## EXERCISE
The answer should contain each record below, repeated exactly.
(Beginning of THE INPUT)
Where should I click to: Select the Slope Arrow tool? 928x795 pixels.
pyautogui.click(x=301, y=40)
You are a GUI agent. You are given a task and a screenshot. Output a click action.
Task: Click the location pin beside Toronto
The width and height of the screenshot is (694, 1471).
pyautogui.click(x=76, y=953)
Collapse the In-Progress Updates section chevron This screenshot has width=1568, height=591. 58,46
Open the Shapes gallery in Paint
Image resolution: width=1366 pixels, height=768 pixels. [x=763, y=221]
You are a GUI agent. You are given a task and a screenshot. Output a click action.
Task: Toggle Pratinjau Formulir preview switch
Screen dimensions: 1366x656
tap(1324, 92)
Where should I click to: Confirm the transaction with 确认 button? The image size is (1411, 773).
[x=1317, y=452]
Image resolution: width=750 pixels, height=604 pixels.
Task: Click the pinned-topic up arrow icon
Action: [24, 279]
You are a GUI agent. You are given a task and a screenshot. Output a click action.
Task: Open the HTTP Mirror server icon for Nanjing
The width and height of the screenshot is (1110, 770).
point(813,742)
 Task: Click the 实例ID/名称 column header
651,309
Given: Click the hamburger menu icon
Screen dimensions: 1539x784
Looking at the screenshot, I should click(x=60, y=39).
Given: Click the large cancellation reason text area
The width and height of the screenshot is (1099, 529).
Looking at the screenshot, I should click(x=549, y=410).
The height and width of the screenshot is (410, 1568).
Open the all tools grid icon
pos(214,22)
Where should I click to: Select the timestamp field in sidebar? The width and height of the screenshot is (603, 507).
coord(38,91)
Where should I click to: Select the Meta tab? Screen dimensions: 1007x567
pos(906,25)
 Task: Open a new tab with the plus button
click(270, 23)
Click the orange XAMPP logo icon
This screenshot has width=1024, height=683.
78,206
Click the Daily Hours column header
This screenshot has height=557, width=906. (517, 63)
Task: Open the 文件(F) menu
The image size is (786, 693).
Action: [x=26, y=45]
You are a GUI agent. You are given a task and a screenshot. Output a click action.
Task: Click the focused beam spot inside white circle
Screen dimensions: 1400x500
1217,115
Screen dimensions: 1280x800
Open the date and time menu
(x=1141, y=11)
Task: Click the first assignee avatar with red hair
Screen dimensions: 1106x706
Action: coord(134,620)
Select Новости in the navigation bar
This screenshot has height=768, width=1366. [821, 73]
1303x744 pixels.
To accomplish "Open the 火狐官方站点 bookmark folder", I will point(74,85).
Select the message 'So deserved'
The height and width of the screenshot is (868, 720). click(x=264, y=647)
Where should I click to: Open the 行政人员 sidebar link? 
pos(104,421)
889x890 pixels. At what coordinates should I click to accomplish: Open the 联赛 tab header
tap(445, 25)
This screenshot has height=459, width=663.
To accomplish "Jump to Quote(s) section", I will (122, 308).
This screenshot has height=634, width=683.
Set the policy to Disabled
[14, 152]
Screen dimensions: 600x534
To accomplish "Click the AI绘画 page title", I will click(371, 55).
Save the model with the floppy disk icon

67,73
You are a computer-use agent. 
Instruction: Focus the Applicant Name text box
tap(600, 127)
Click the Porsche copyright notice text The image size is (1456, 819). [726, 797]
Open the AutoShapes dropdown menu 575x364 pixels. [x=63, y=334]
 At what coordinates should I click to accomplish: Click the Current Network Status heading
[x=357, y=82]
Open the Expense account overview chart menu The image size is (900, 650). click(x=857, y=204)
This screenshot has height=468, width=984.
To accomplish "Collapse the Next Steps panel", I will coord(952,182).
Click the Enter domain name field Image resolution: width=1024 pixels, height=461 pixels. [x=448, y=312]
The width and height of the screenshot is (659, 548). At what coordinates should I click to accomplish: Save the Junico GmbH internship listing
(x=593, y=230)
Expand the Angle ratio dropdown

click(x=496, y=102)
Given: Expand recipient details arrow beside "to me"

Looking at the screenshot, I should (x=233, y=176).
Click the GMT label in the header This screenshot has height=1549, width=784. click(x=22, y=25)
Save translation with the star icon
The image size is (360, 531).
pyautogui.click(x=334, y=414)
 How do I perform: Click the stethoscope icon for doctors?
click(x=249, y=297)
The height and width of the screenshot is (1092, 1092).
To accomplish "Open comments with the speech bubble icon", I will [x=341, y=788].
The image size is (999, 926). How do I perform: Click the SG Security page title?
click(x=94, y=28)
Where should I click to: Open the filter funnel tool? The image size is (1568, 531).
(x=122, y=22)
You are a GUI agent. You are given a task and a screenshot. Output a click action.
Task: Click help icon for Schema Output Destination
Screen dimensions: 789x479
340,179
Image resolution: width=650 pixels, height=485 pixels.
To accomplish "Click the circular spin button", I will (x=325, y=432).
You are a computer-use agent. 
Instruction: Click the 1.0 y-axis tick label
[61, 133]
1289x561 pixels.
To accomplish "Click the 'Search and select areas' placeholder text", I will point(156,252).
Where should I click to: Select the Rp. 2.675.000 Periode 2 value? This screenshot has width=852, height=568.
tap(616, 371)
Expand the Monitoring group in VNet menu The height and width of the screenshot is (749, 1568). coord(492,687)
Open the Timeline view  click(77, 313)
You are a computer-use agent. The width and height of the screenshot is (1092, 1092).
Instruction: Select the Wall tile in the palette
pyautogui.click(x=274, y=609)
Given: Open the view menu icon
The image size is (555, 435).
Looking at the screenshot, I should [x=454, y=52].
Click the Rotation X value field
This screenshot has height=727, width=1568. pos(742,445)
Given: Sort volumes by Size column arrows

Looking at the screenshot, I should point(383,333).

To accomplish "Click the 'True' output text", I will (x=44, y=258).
(End of THE INPUT)
## TASK RESULT
Where should I click to: Select the Slope Arrow tool? 928x795 pixels.
pyautogui.click(x=301, y=40)
You are a GUI agent. You are given a task and a screenshot. Output a click action.
Task: Click the location pin beside Toronto
The width and height of the screenshot is (694, 1471).
pyautogui.click(x=76, y=953)
Collapse the In-Progress Updates section chevron This screenshot has width=1568, height=591. 58,46
Open the Shapes gallery in Paint
Image resolution: width=1366 pixels, height=768 pixels. [x=763, y=221]
You are a GUI agent. You are given a task and a screenshot. Output a click action.
Task: Toggle Pratinjau Formulir preview switch
Screen dimensions: 1366x656
tap(1324, 92)
Where should I click to: Confirm the transaction with 确认 button? The image size is (1411, 773).
[x=1317, y=452]
Image resolution: width=750 pixels, height=604 pixels.
Task: Click the pinned-topic up arrow icon
Action: [24, 279]
You are a GUI agent. You are given a task and a screenshot. Output a click action.
Task: Open the HTTP Mirror server icon for Nanjing
The width and height of the screenshot is (1110, 770).
point(813,742)
 Task: Click the 实例ID/名称 column header
651,309
Given: Click the hamburger menu icon
Screen dimensions: 1539x784
Looking at the screenshot, I should click(x=60, y=39).
Given: Click the large cancellation reason text area
The width and height of the screenshot is (1099, 529).
Looking at the screenshot, I should click(x=549, y=410).
The height and width of the screenshot is (410, 1568).
Open the all tools grid icon
pos(214,22)
Where should I click to: Select the timestamp field in sidebar? The width and height of the screenshot is (603, 507).
coord(38,91)
Where should I click to: Select the Meta tab? Screen dimensions: 1007x567
pos(906,25)
 Task: Open a new tab with the plus button
click(270, 23)
Click the orange XAMPP logo icon
This screenshot has width=1024, height=683.
78,206
Click the Daily Hours column header
This screenshot has height=557, width=906. (517, 63)
Task: Open the 文件(F) menu
The image size is (786, 693).
Action: [x=26, y=45]
You are a GUI agent. You are given a task and a screenshot. Output a click action.
Task: Click the focused beam spot inside white circle
Screen dimensions: 1400x500
1217,115
Screen dimensions: 1280x800
Open the date and time menu
(x=1141, y=11)
Task: Click the first assignee avatar with red hair
Screen dimensions: 1106x706
Action: coord(134,620)
Select Новости in the navigation bar
This screenshot has height=768, width=1366. [821, 73]
1303x744 pixels.
To accomplish "Open the 火狐官方站点 bookmark folder", I will point(74,85).
Select the message 'So deserved'
The height and width of the screenshot is (868, 720). click(x=264, y=647)
Where should I click to: Open the 行政人员 sidebar link? 
pos(104,421)
889x890 pixels. At what coordinates should I click to accomplish: Open the 联赛 tab header
tap(445, 25)
This screenshot has height=459, width=663.
To accomplish "Jump to Quote(s) section", I will (122, 308).
This screenshot has height=634, width=683.
Set the policy to Disabled
[14, 152]
Screen dimensions: 600x534
To accomplish "Click the AI绘画 page title", I will click(371, 55).
Save the model with the floppy disk icon

67,73
You are a computer-use agent. 
Instruction: Focus the Applicant Name text box
tap(600, 127)
Click the Porsche copyright notice text The image size is (1456, 819). [726, 797]
Open the AutoShapes dropdown menu 575x364 pixels. [x=63, y=334]
 At what coordinates should I click to accomplish: Click the Current Network Status heading
[x=357, y=82]
Open the Expense account overview chart menu The image size is (900, 650). click(x=857, y=204)
This screenshot has height=468, width=984.
To accomplish "Collapse the Next Steps panel", I will coord(952,182).
Click the Enter domain name field Image resolution: width=1024 pixels, height=461 pixels. [x=448, y=312]
The width and height of the screenshot is (659, 548). At what coordinates should I click to accomplish: Save the Junico GmbH internship listing
(x=593, y=230)
Expand the Angle ratio dropdown

click(x=496, y=102)
Given: Expand recipient details arrow beside "to me"

Looking at the screenshot, I should (x=233, y=176).
Click the GMT label in the header This screenshot has height=1549, width=784. click(x=22, y=25)
Save translation with the star icon
The image size is (360, 531).
pyautogui.click(x=334, y=414)
 How do I perform: Click the stethoscope icon for doctors?
click(x=249, y=297)
The height and width of the screenshot is (1092, 1092).
To accomplish "Open comments with the speech bubble icon", I will [x=341, y=788].
The image size is (999, 926). How do I perform: Click the SG Security page title?
click(x=94, y=28)
Where should I click to: Open the filter funnel tool? The image size is (1568, 531).
(x=122, y=22)
You are a GUI agent. You are given a task and a screenshot. Output a click action.
Task: Click help icon for Schema Output Destination
Screen dimensions: 789x479
340,179
Image resolution: width=650 pixels, height=485 pixels.
To accomplish "Click the circular spin button", I will (x=325, y=432).
You are a computer-use agent. 
Instruction: Click the 1.0 y-axis tick label
[61, 133]
1289x561 pixels.
To accomplish "Click the 'Search and select areas' placeholder text", I will point(156,252).
Where should I click to: Select the Rp. 2.675.000 Periode 2 value? This screenshot has width=852, height=568.
tap(616, 371)
Expand the Monitoring group in VNet menu The height and width of the screenshot is (749, 1568). coord(492,687)
Open the Timeline view  click(77, 313)
You are a computer-use agent. The width and height of the screenshot is (1092, 1092).
Instruction: Select the Wall tile in the palette
pyautogui.click(x=274, y=609)
Given: Open the view menu icon
The image size is (555, 435).
Looking at the screenshot, I should [x=454, y=52].
Click the Rotation X value field
This screenshot has height=727, width=1568. pos(742,445)
Given: Sort volumes by Size column arrows

Looking at the screenshot, I should point(383,333).

To accomplish "Click the 'True' output text", I will (x=44, y=258).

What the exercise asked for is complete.